Well first off I would literally like to go ANYWHERE right now because I am going absolutely batshit crazy and have never been so bored and never felt so alone in my entire life!

Okay now that that is out of the way. Here are the places I have always wanted to go in no particular order.

Egypt

Jamaica

Mexico

Italy

Paris…. Again

Graceland

Those are just the top places I can think of, but realistically I would love to see the whole world. I would love to immerse myself in the different cultures around the world and eat so many different types of cuisines.

I have done a little bit of travelling already. I have driven from Vancouver to Ontario, I have travelled to multiple places across Canada and have seen many towns in BC. I have been to Los Angelas, San Francisco, San Jose, Oakland, Las Vegas, Arizona, Oregon, Utah and Paris. I definitely have many years ahead of me for travel and would like to make it a priority..

If I could pick up right now and go anywhere right this second it would probably be Mexico. I’m really feeling like some sun and fun.

Stay strong, stay safe and most importantly stay Badass.

xx Badassbon

Day 10 and my thoughts on education

The exact question is actually how important do I think education is.

I think education is important as society expects you to have one. I have found it difficult getting jobs without one, so yea it is pretty important.

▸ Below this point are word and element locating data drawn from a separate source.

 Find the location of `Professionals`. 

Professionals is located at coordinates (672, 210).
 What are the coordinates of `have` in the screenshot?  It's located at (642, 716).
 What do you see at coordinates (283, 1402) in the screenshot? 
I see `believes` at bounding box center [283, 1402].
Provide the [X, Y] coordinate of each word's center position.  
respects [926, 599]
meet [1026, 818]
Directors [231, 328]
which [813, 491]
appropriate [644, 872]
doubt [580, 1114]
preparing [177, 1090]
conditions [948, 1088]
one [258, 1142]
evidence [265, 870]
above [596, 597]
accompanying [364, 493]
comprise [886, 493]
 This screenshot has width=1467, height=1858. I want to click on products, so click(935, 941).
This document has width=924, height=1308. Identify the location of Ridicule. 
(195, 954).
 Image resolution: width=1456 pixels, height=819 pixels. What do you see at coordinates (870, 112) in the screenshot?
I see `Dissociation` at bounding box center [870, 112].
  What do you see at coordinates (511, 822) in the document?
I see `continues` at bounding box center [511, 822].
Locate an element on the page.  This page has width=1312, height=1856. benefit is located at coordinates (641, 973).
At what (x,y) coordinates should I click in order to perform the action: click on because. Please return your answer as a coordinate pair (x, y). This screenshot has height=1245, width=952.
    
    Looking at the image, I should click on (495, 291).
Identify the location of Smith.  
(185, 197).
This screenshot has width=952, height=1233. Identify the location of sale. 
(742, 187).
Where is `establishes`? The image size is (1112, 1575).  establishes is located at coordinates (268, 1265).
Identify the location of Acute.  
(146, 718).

However, there are many of us who do not have an education. I made it to grade 8 and didn’t return for many years. I think education depends on where you’re going on life. Me, I hustle. It is what I know. I know how to figure shit out and push myself and my brand. I have determination and street smarts that no schooling taught me.

Everything I know I know from my life lessons. However if I could go back in time knowing what I know now I would’ve pushed myself harder and further with my education. I found it very hard to go back to school with 3 kids, but I did. There’s that thing again, choice. We all have a choice.

I do believe also that we don’t learn enough in schools. I am passionate about sexual abuse awareness, domestic violence awareness and confidence. These things are not brought up often in schools and I think they should be. I also think the schools should teach about budgets, balancing your budgets and debt.

And that’s where I stand on education.

Come back tomorrow to hear about the places I absolutely must visit.

Stay safe, strong and Badass

xx Badassbon

Day 9 and my handwriting

I promise as the days go on this will get juicer, but tonight it’s simple. Here’s my handwriting of something I read every single day multiple times a day.

Happy Friday. Be safe. Be strong. But most importantly be you! Because when you’re authentic and vulnerable you’re fucking Badass!